Iwan hanya diam dengan menundukan kepalanya, mencerna setiap perkataan sang kakak sulung nya.
"kamu iwan....adik kakak yang paling waras setelah aji. Tapi kenapa kamu jadi seperti udin? Kenapa menjadi tega seperti itu sama raisa? Ingat raisa hanya punya kamu. Keluarga kita semua nya bersikap sinis sama istri kamu.!"jelas nya lagi dengan mata yang sudah berkaca-kaca menahan tangis.
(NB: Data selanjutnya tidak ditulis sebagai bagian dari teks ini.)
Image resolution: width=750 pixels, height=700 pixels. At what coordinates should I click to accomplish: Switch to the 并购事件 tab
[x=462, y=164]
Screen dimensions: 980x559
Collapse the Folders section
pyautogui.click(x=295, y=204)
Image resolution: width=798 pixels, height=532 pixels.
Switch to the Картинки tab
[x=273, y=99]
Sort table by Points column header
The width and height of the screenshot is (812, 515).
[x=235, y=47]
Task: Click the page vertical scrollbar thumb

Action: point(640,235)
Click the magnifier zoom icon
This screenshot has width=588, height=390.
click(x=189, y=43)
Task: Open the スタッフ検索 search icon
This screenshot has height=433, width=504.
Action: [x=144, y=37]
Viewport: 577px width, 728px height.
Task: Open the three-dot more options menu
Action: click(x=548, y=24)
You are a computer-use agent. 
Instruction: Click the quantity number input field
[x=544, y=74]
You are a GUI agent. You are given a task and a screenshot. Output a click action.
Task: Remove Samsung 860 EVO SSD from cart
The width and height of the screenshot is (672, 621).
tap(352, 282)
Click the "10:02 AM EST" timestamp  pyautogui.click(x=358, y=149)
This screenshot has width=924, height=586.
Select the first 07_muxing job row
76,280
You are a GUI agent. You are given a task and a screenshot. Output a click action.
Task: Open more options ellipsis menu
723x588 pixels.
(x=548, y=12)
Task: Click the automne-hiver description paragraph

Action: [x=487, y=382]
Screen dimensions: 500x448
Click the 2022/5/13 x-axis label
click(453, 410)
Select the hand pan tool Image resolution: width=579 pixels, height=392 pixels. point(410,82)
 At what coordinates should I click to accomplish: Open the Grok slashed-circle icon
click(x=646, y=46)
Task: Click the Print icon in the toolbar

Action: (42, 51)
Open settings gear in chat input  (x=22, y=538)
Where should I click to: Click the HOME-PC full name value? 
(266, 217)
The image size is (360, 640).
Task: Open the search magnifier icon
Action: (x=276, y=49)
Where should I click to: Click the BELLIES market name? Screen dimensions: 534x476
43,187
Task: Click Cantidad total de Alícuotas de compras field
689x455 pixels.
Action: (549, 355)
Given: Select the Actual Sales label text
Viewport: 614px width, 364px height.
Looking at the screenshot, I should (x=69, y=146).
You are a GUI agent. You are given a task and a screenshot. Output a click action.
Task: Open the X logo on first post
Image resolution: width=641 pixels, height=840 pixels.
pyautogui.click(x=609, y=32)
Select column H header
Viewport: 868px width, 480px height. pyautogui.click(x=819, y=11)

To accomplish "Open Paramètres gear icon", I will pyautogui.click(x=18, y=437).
Sari memang sosok kakak yang berhanti lembut , dia sangat tidak tega jika melihat raisa yang selalu di serang oleh keluarga nya sendiri.
"APA KAMU MENGERTI, IWAN?!" bentak Sari, suaranya meninggi, matanya memerah menahan air mata yang hampir jatuh.
Karena dari tadi sari bicara panjang lebar adik nya hanya diam dan menundukan kepala tanpa menjawab sama sekali.
Iwan terkesiap kaget, dia dengan cepat mendongakan kepalanya . "aku..mengerti teh. Maaf!"lirih nya pelan merasa malu.
"kenapa kamu meminta maaf pada teteh? Minta maaf lah pada istrimu!" ucap nya lagi dengan mata yang melotot.
dengan gerakan cepat iwan bangun dari duduk nya, dia langsung pergi setengah berlari."makasih teh saran nya." teriak nya tanpa menoleh sama sekali ke arah kakak sulung nya.
"astaga...."lirih nya pelan dengan memijat kening nya yang terasa pusing. Sari benar-benar heran kenapa harus memiliki keluarga yang aneh dan ajaib.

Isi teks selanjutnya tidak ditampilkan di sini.